The two firms driving the AN-071 strict-cut Pearson r = −0.64 and the AN-073 negative party-HHI × β correlation — CENSUS (β = −8.19, n_total = 213) and EVA FRANCIELI (β = −8.44, n_total = 75) — have AN-016 candidate-FE β identified off **microscopic within-firm samples**: 2 candidates / 6 rows for CENSUS, 1 candidate / 4 rows for EVA FRANCIELI. Their negative β values are spec-thin within-firm artefacts, not real 'under-rate sponsors' patterns. The selection-of-losing-sponsors hypothesis is also rejected: CENSUS over-selects winners (88.1% rank-1 vs 63.8% universe baseline), EVA FRANCIELI over-selects losers (70% rank-3+ vs 12.4% universe).
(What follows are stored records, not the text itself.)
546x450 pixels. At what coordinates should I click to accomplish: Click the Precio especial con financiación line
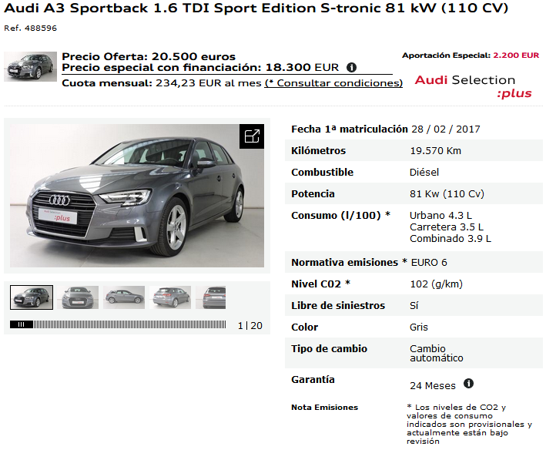[x=200, y=67]
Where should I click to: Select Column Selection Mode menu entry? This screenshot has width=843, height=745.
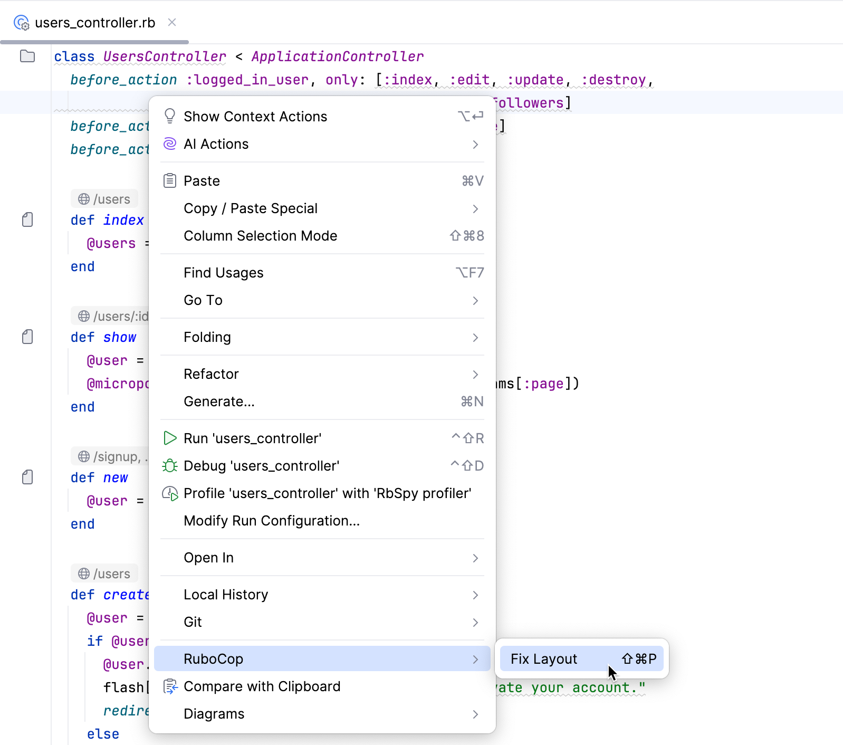[x=260, y=236]
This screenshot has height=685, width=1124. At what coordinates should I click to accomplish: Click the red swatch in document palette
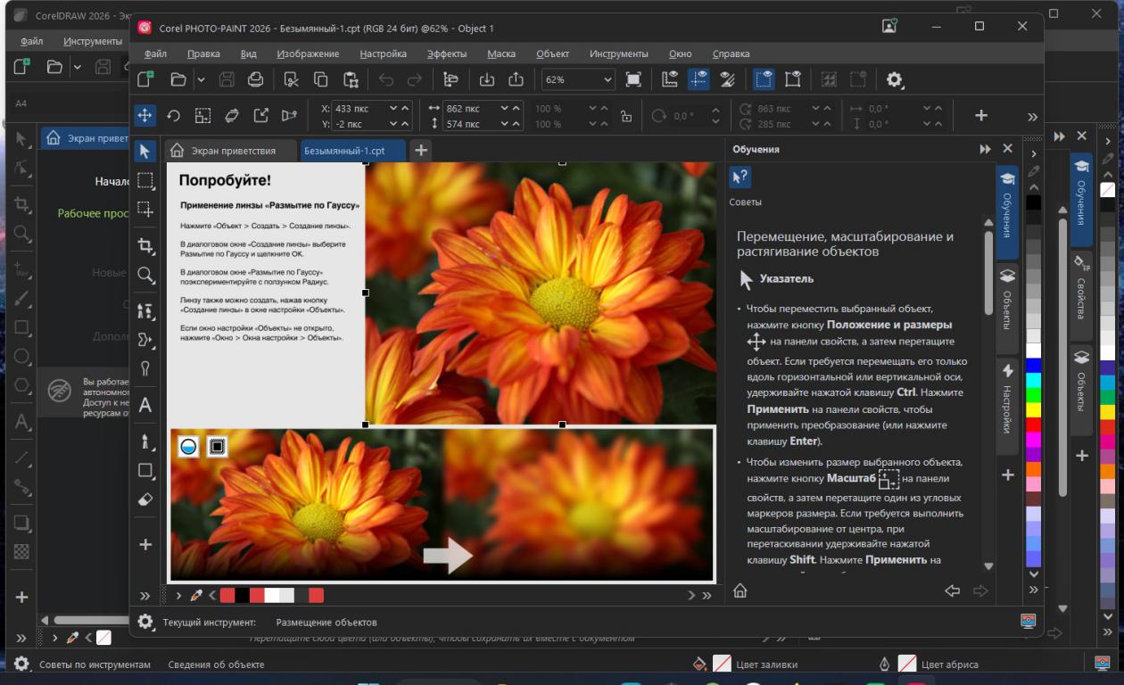click(227, 595)
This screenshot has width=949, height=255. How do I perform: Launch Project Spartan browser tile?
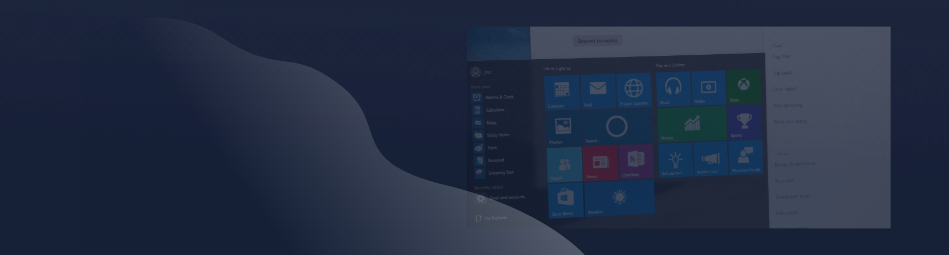(634, 90)
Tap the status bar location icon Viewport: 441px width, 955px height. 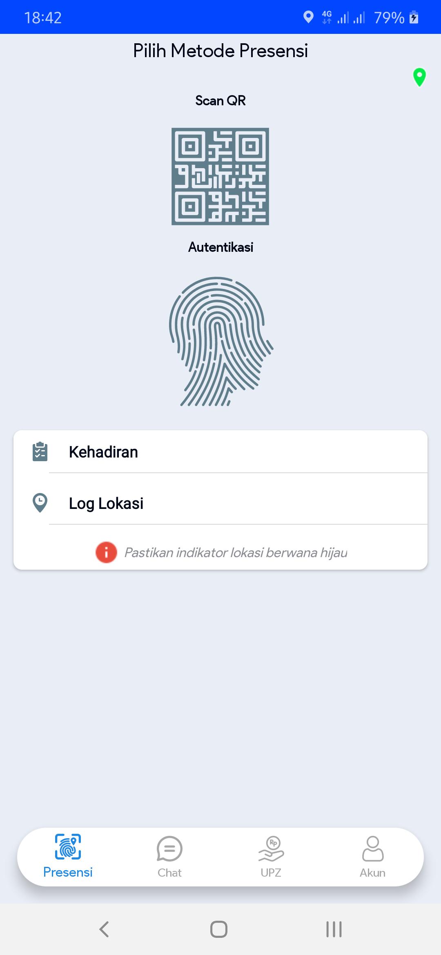point(308,17)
Opposite selection patterns can't both produce the same negative β — confirming the β is driven by spec, not by sponsor selection.
Question
AN-071 found no per-firm accuracy–vs–bias correlation across 22 firms. Its strict cut (≥10 sponsored polls, n = 9 firms) showed Pearson r = −0.64 (p = 0.06), but two firms with very negative β drove this: CENSUS (β = −8.19) and EVA FRANCIELI (β = −8.44). Removing them collapses the correlation to noise. AN-073's party-HHI × β reading shows the same two-firm dependence: full-sample r = −0.456 → drop those two firms → r = −0.155.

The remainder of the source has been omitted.